Associations between protective HLA-I alleles and markers of gut damage and microbial translocation at 6 months post HIV infection.
(A–C) Comparison of levels of lipopolysaccharide, soluble CD14, and intestinal fatty acid binding protein (I-FABP) measured at 6 months post HIV infection between those with and without protective HLA-I alleles for a subset of the cohort (n = 30). Statistical comparisons were made using the Student’s t test and reported p-values are one-tailed. (D) Changes in IL-10 levels as measured in the plasma from seroconversion (mean of 44 days post infection) to 6 months post infection between individuals with (light blue) and without (gray) protective HLA-I alleles. Statistical comparison was made using a multivariate analysis of variance (MANOVA). Bars represent the standard error of the mean.
Fig 4.
Circulating LPS levels measured during acute infection are associated with longitudinal CD4+ T cell decline.
A Kaplan-Meier survival analysis comparing CD4+ T cell decline between individuals with LPS levels above or below the median for the cohort (n = 124). Thirteen individuals with CD4-protective HLA class I alleles were contained in the >50% LPS group, and 21 in the <50% LPS group. Statistics were generated from the log-rank test.
Fig 5.
The levels of circulating LPS at seroconversion predict levels of cellular immune activation in the T cell compartment at 3 months post infection.
Cryopreserved PBMCs isolated 3 months (mean of 97 days) post infection were stained for markers of immune activation, exhaustion, and cellular turnover as well as for the delineation of memory subsets in CD4 and CD8 T cells for a subset of the cohort for whom cryopreserved PBMCs were available (n = 19). Five of these 19 individuals carried CD4-protective HLA class I alleles. (A–B) Direct associations between LPS levels and the percentage of PD-1+ cells in central memory (CD45RO+/CCR7+) and effector memory (CD45RO+/CCR7-) CD4+ T cells. (C–E) Direct associations between LPS levels and markers of activation (CD38+/HLA-DR+, CD38 MFI) and turnover (Ki67+) in CD8+ T cells. Correlation statistics were generated using linear regression. Solid lines indicate trend lines and dashed lines represent 95% confidence bands.

Tasks:
1) Name every statistical test or analysis method mentioned in the figure legends.
2) Rewrite the figure legends paragraph beginning "Cryopreserved PBMCs isolated 3 months" as a bulleted list that keeps its main facts.

Extracted information:
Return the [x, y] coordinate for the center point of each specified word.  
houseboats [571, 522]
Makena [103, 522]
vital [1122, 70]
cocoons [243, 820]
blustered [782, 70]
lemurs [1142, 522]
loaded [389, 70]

Solutions below:
1)
- Student's t test (one-tailed p-values)
- Multivariate analysis of variance (MANOVA)
- Kaplan-Meier survival analysis
- Log-rank test
- Linear regression

2)
- Samples: cryopreserved PBMCs isolated 3 months (mean of 97 days) post infection, from the 19 cohort members with stored cells; 5 carried CD4-protective HLA class I alleles.
- Staining: markers of immune activation, exhaustion, and cellular turnover, plus memory subsets, in CD4 and CD8 T cells.
- Panels A–B: LPS levels vs. percentage of PD-1+ cells in central memory (CD45RO+/CCR7+) and effector memory (CD45RO+/CCR7-) CD4+ T cells.
- Panels C–E: LPS levels vs. activation (CD38+/HLA-DR+, CD38 MFI) and turnover (Ki67+) in CD8+ T cells.
- Statistics: correlations by linear regression; solid lines show trend lines, dashed lines show 95% confidence bands.